# Superscalar programming 101 (Matrix Multiply) Part 5 of 5

In part 4 we saw the effects of the QuickThread Parallel Tag Team Transpose method of Matrix Multiplication performed on a Dual Xeon 5570 systems with 2 sockets and two L3 caches, each shared by four cores (8 threads). and each processor with four L2 and four L1 caches each shared by one core and 2 threads, we find:

Fig 18 (17 on part-4)

The Intel Many Core Testing Laboratory was kind enough to provide me some time using their systems. /en-us/

Running the same method (sans Cilk++) on a 4 processor Intel Xeon 7560, each processor with 8 cores plus Hyper Threading (total of 32 cores, 64 threads) we observe:

Fig. 19

In this chart we do not see a plateau in the scaling. This is due to the problem size at N=2048 being fully contained within the system cache. Caution, keep in mind that the above chart represents the scaling to the cache insensitive Serial method.

When comparing this to the cache sensitive Serial Transpose method we find a different set of results:

Fig 20

The sharp change in slope at N=1500-1700 is mainly due to the drop in performance of the reference data of the Serial Transpose method, rather than due to improvement in PTTx.

Looking at scaling factors (parallel performance / number of hardware threads) is often used as a decision factor in making a purchase.

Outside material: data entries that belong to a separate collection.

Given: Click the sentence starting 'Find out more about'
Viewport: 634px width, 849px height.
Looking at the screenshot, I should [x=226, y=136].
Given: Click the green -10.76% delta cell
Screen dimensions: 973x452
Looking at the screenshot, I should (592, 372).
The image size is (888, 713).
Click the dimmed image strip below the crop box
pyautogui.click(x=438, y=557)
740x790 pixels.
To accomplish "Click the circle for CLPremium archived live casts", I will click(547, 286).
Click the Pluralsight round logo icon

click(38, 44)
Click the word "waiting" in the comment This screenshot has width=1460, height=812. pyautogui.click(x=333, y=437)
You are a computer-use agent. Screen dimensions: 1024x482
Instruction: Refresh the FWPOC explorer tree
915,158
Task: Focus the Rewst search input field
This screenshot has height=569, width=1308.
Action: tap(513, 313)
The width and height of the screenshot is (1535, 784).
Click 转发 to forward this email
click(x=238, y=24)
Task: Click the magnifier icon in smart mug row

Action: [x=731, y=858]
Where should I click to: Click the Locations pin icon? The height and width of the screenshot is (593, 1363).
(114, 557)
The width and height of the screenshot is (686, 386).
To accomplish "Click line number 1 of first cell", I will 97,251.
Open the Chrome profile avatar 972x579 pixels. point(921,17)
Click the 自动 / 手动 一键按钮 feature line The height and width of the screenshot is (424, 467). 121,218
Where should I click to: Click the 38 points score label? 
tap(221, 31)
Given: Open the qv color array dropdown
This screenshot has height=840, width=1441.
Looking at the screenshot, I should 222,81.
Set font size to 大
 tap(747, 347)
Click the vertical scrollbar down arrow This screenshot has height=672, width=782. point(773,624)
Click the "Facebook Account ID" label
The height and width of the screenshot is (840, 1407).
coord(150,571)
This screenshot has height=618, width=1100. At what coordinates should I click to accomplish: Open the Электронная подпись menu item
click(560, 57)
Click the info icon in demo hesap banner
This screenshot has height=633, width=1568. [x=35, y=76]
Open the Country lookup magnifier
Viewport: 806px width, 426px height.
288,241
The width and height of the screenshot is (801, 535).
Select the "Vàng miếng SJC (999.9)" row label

Let’s look at the scaling factor charts:

Fig 21

We find that as the problem size increases we observe a nice positive slope on the scaling factor. This looks exceptionally good. Too good to be believed. It is important to remember that the Serial method is not cache sensitive and is not a valid base line for comparison.

When we produce the scaling factor as compared to the cache friendly Serial Transpose method we find a completely different picture:

Fig 22

This chart will really deflate your programmers ego. After all this hard work, we find that the scaling factor to a cache sensitive Serial Transpose method does not pay off (factor crosses 1) until N = 1824.

Comparing the factors of the 2x Intel Xeon 5570, as factored against the Serial Transpose we find:

Fig 23

As expected, both systems can attain super scaling at different problem sizes. This is due to the different amount of cache memory on each system.

Although scaling factor provides a good perspective as to return on investment with respect to purchase of more processors, the scaling factor of one processor architecture is not meaningful when compared to a different processor archetecture. A company ought to be interested in total return on investment, and this includes a time element.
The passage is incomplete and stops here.